:: Entries supplied ::

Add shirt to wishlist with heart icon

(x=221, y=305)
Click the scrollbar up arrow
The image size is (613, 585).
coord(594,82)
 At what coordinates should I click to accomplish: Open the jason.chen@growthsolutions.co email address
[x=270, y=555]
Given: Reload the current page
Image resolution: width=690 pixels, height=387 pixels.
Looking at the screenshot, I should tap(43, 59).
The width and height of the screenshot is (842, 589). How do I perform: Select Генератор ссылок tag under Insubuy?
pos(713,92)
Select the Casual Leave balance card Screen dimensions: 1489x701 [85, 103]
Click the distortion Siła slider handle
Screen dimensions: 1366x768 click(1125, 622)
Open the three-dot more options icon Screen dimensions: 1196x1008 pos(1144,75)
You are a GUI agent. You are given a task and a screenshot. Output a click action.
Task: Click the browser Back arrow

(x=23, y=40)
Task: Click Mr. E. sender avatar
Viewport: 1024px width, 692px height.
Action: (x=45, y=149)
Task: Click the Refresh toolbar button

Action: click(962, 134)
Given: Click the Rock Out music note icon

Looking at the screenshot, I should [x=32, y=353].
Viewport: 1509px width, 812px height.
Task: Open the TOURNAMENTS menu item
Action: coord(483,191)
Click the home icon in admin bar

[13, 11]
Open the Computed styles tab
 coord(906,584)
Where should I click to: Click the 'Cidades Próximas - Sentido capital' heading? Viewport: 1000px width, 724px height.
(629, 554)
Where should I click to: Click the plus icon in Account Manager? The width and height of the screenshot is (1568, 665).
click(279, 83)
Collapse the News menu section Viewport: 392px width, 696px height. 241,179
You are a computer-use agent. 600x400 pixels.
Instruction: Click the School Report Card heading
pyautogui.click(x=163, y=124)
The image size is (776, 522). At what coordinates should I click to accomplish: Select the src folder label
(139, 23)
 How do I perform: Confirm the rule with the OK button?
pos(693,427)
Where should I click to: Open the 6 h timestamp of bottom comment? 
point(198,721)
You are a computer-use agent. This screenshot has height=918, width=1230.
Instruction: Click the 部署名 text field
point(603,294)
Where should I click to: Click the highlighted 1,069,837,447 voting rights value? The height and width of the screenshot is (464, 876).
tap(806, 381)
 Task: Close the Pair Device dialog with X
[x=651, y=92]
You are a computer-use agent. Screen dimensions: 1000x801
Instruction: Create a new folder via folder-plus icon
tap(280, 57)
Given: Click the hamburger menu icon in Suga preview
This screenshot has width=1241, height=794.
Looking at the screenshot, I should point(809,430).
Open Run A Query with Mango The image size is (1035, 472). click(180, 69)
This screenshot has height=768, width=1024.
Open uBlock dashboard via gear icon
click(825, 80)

:::

◆ What needs to be done
Among the records above, extract exactly the lines from the line with "Where should I click to: Click the plus" to the line with "You are a computer-use agent. 600x400 pixels.", both lines included, and leave out the rest.

◆ Answer space
Where should I click to: Click the plus icon in Account Manager? The width and height of the screenshot is (1568, 665).
click(279, 83)
Collapse the News menu section Viewport: 392px width, 696px height. 241,179
You are a computer-use agent. 600x400 pixels.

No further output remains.